A few weeks in I am looking for reasons to continue exploring LLM for code generation. I have a much better understanding of how it could fit into my approach to software development. I see reason to be hopeful but I also continue to have serious reservations.

My hands and wrists aren’t the same as when I started in my career. I am hoping that an LLM can reduce my typing and reduce the risk of RSI. I am also hoping that I can reduce the need for close reading and therefore eye strain. I’m currently experimenting with taking advantage of the slowness of the LLM eval cycle. Accessibility features in the OS will read back parts of the screen for me. Are these features worth burning down forests, floods and other climate driven issues? No they are not. Am I convinced that these LLM benefits will pan out? No. I’m hoping this aspect of LLM usage gets studied. I’m generally interested in tools that are a good ergonomic benefit for developers over the long haul. We still need a livable planet regardless.

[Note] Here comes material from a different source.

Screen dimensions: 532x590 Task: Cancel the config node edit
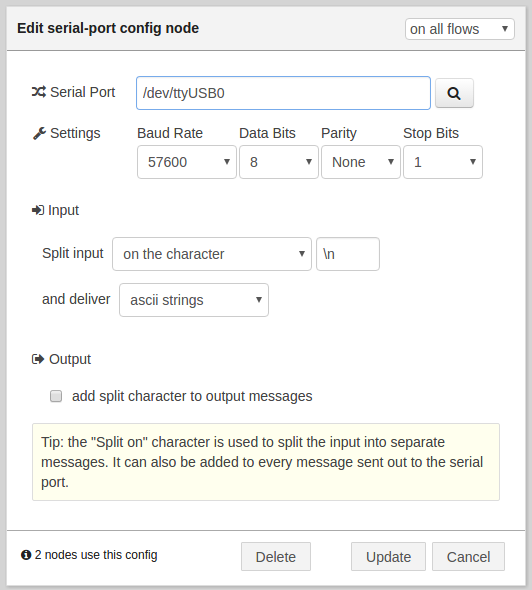pyautogui.click(x=468, y=557)
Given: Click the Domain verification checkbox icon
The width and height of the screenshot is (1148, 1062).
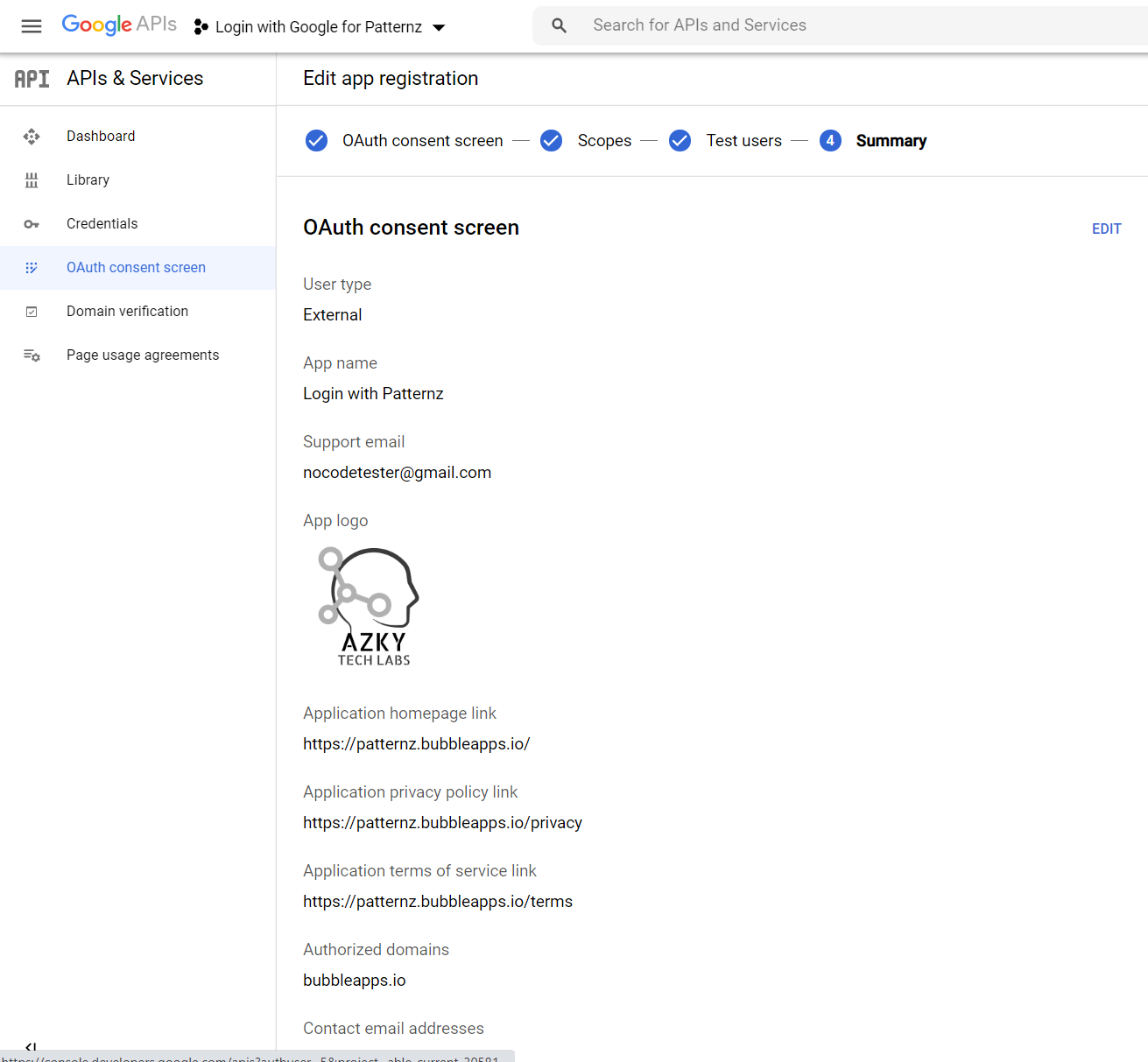Looking at the screenshot, I should (x=32, y=312).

Without using an LLM my normal development approach is to write out a summary of what I want to do in a project. I clarify the modules I want and the operations I need to perform. I code tests before coding the modules. For many people this approach appears upside down. I’ve found this inverted approach yields better documentation. Writing the documentation clarifies my software architecture and how I will organize the required code. Writing tests first means I don’t write more code than needed. The result is software I can look at a year or more later and still understand.

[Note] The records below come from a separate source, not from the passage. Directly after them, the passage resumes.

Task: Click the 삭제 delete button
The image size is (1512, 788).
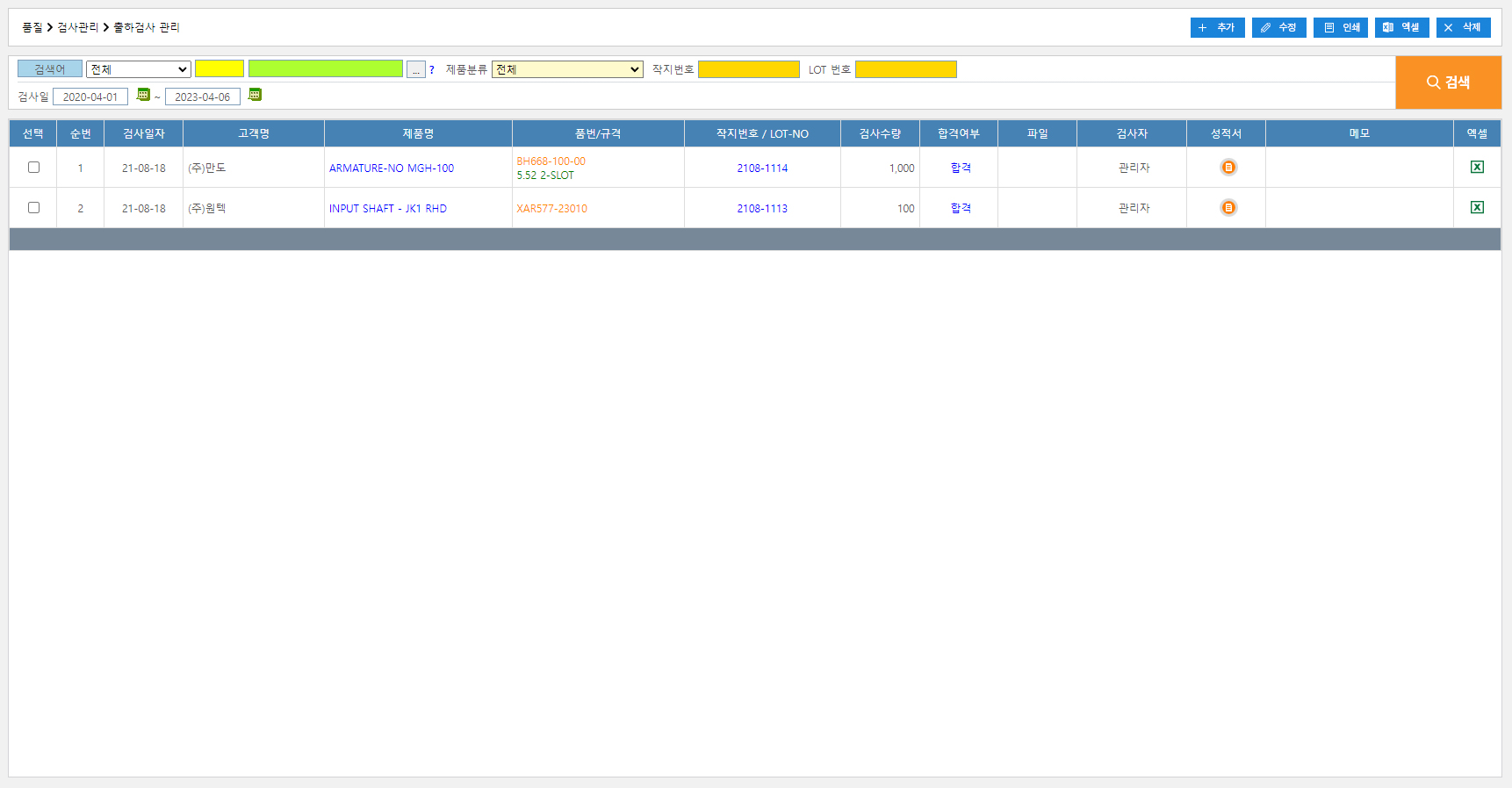Action: (x=1463, y=27)
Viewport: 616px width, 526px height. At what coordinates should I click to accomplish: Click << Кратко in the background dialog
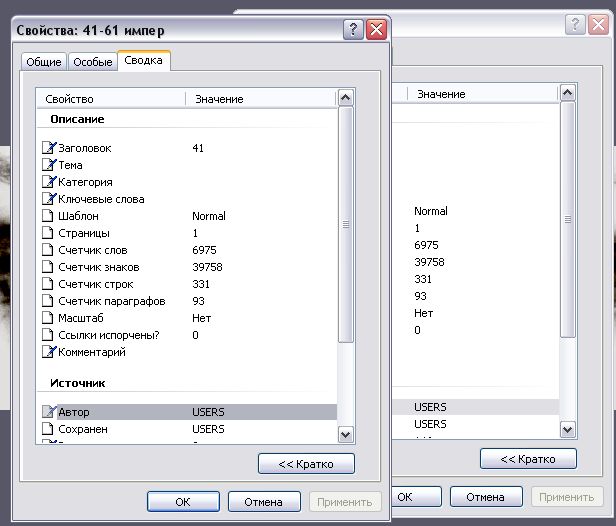pyautogui.click(x=528, y=459)
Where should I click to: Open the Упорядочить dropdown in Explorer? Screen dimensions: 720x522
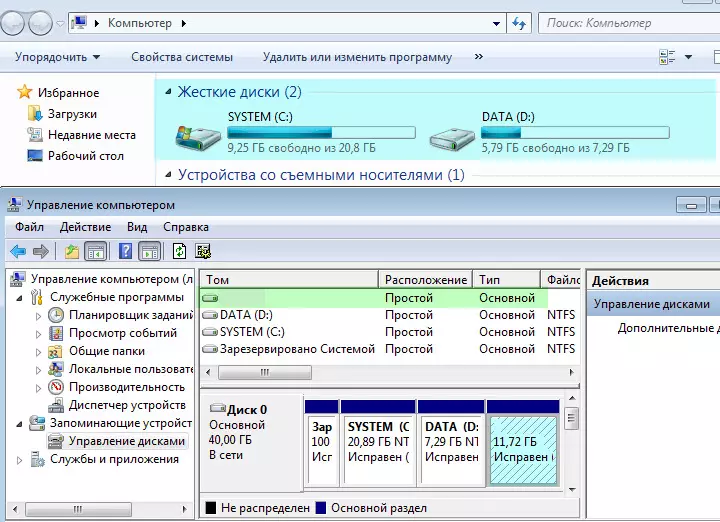click(57, 57)
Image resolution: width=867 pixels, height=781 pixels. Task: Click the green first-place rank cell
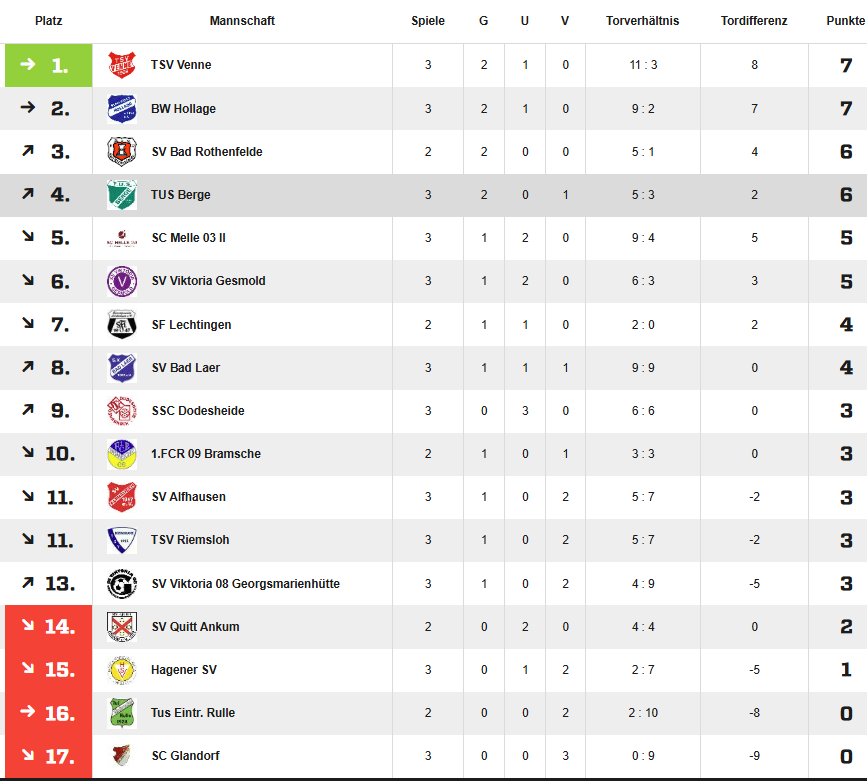49,65
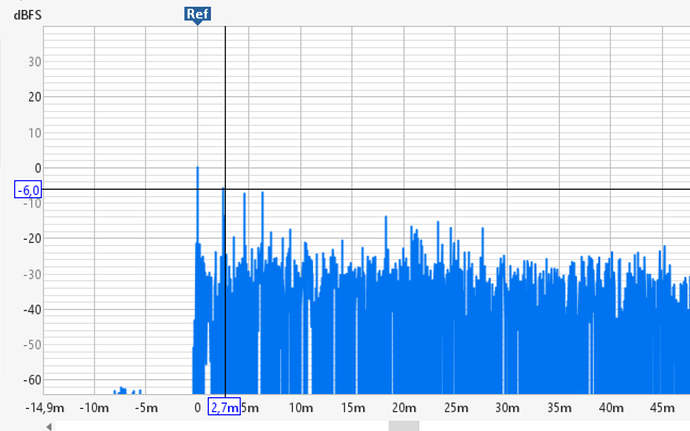690x431 pixels.
Task: Click the -60 label on the vertical axis
Action: click(x=31, y=380)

The first step in my current approach is well suited to adopting an LLM for code generation. The LLM I’ve tried are decent at writing minimal test code. A good front end to Ollama or other LLM runner can automate some of the development cycle. The process is not fast. Once you get beyond the trivial the process is slow. It is slow like the compilers I used in my youth. It works OK for the most part. I can speed things up a little with faster hardware. That cost is increased electricity consumption.

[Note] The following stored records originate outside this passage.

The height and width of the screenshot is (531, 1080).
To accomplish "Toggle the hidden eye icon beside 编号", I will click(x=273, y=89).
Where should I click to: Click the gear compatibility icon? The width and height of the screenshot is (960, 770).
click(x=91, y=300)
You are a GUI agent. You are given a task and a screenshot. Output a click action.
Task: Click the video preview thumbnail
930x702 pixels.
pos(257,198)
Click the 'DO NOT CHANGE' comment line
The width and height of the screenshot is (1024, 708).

An intriguing analog to developing with an LLM environment is Literate programming advocated by Knuth. The LLM I’ve tried have used a chat interface. Even if the chat conversation is read back there is allot of duplicate text to listen to. Current chat responses are usually presented in Markdown with embedded code blocks. This is feels like a simplified version of Knuth’s approach using TeX with embedded code blocks. It feels familiar to me. The Chat UI model presents many of the challenges I remember trying out literate programming. For some people a literate approach resulted in better code. I’m not sure it was true for everyone. For some an LLM might encourage more thinking as dialog can be useful that way. It might be easier to be more objectively when vetting because the ego isn’t challenged in the generated code. It is hard to say with certainty.

I have found one significant advantage of the LLM generated code. It is a byproduct of large training sets. The generated code tends to look average. It tends to avoid obfuscation. It mostly is reasonably readable. If the computing resources were significantly lower I’d feel more comfortable with this approach over the long run. The current state needs radical simplification. The LLM development environment is overly complex. If it is running on my hardware why does it need to be implemented as a web service at all? I think allot of the complexity is intentional. It benefits consolidation of tooling in the cloud. The cloud where we rent the tools of our trade. LLM development environment’s complexity and energy consumption weight heavily on me as I explore this approach. It is too early to tell if it should be a regular tool in my toolbox. It is too early to know if it is useful for sustainable software practices.